Hi, erst mal super Lesertest.

Ich will mir den Musashi auch evtl. holen, da die Lüftersteuerung meiner Gainward HD4870 "Golden Sample" irgendwie defekt zu seien scheint. Denn die Regelt die 2 Lüfter ab und an mal wie sie will, willkürlich hoch und runter. Deswegen werde ich mir den Musashi holen.

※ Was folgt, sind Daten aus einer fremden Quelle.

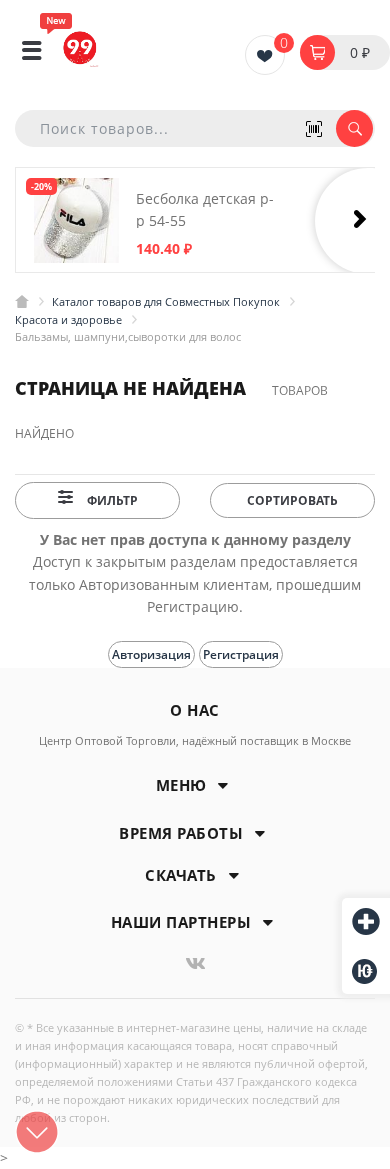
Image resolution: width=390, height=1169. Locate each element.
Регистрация (241, 654)
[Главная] (22, 301)
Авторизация (151, 654)
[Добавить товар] (366, 923)
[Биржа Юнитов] (366, 971)
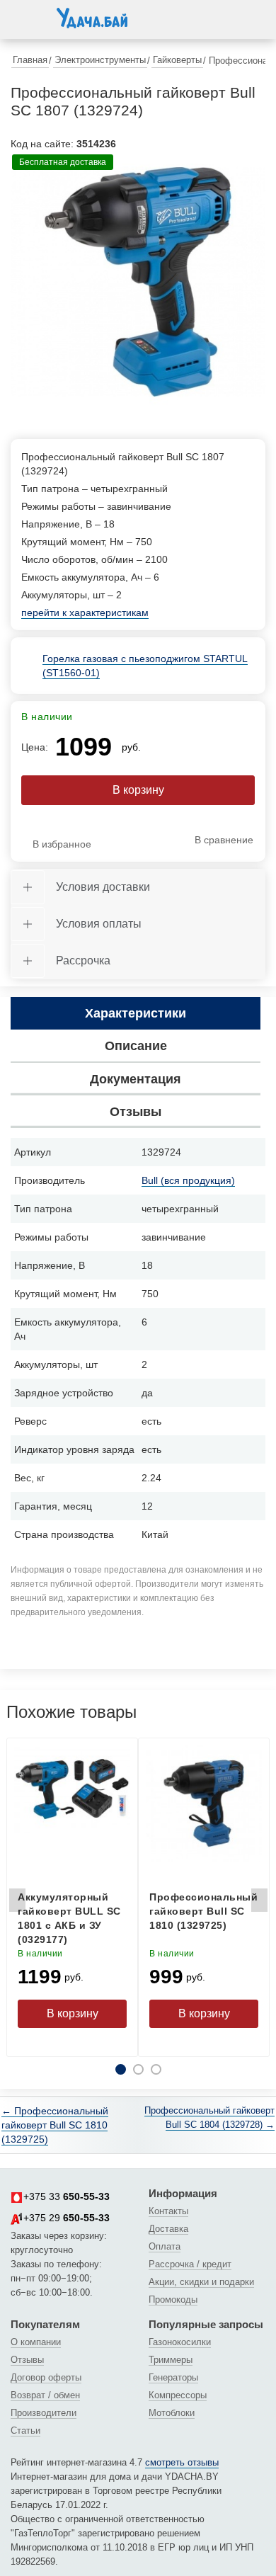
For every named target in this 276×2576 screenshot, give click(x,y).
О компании (36, 2342)
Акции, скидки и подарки (201, 2281)
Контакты (168, 2211)
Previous (17, 1904)
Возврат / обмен (45, 2395)
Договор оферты (46, 2377)
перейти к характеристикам (85, 612)
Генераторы (173, 2377)
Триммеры (170, 2359)
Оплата (164, 2246)
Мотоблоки (172, 2412)
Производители (43, 2412)
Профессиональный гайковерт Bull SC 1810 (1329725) (203, 1911)
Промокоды (173, 2299)
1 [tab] (120, 2069)
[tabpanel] (138, 281)
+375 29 (66, 2217)
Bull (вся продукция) (188, 1180)
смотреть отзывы (182, 2462)
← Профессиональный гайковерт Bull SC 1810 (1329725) (54, 2125)
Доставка (168, 2228)
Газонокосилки (180, 2342)
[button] (25, 17)
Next (259, 1904)
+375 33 (66, 2196)
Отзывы (27, 2359)
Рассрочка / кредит (190, 2264)
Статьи (25, 2430)
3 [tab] (156, 2069)
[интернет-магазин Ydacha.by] (92, 23)
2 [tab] (138, 2069)
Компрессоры (178, 2395)
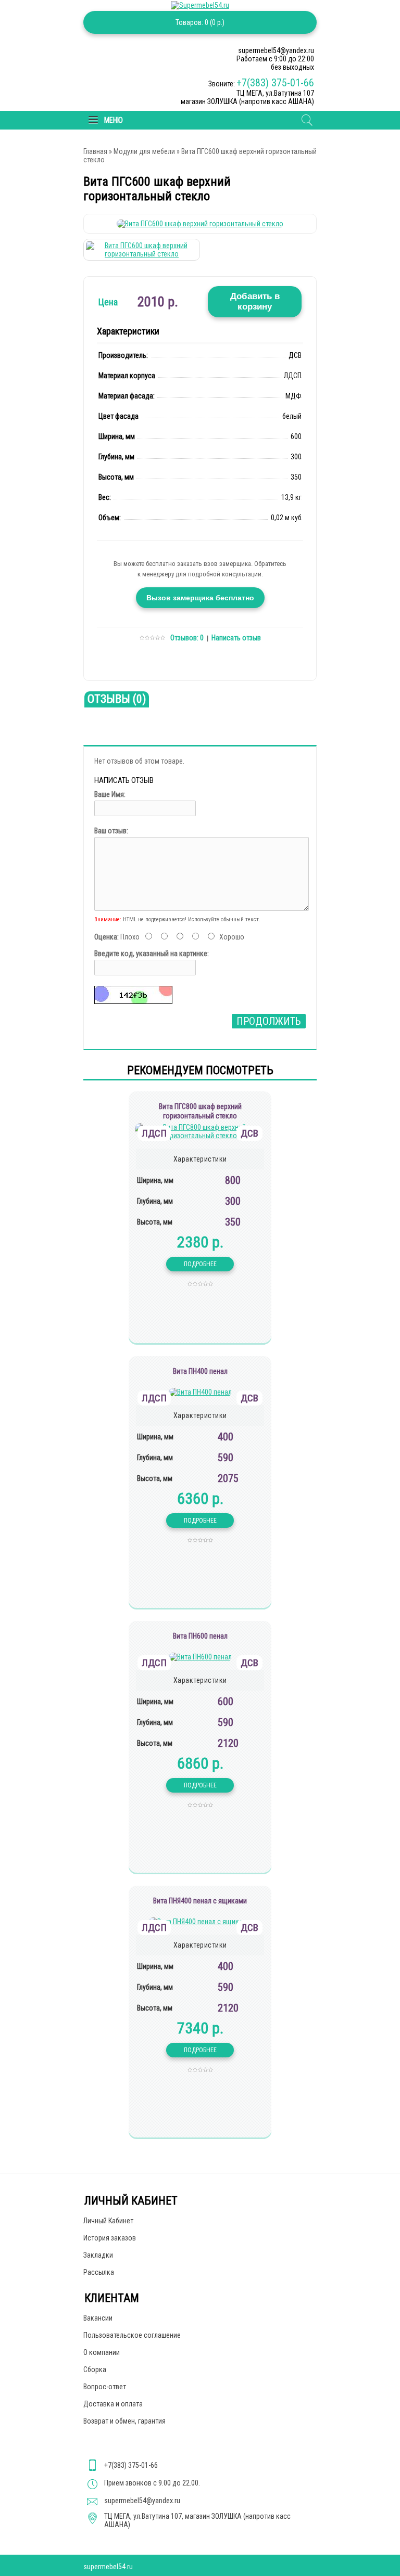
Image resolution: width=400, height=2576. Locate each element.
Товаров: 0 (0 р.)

Aber der soll in einem Thermaltake LANBox Lite auf besagter Karte verbaut werden. Deswegen wollte ich mal fragen, ob jemand den Abstand von der Auflagefläche der GPU bis zum Ende des Kühlers messen kann (siehe Pic). Ich würde dann mal Messen, wie der Lüfter in das Gehäuse passt und wie viel ich evtl. vom oberen HDD-Käfig abflexen muss.

Thx




			Dieser Inhalt steht nur eingeloggten Mitgliedern zur Verfügung.


----------



## Fransen (18. Februar 2009)

Ich kann es dir nur ungefähr sagen, denn der Ausbau des Kühlers + Karte ist bei mir mit sehr viel Aufwand verbunden (WaKü).

In eingebauten Zustand habe ich bei "a" ca. 16cm gemessen und bei "b" 15cm.


----------



## Bandit (18. Februar 2009)

Vielen Dank, da habe ich schon mal was, womit ich arbeiten kann... 

LG


----------



## Nickles (18. Februar 2009)

Sind die Lüfter mit 120mm Lüftern auswechselbar?


----------



## Fransen (18. Februar 2009)

Nickles schrieb:


> Sind die Lüfter mit 120mm Lüftern auswechselbar?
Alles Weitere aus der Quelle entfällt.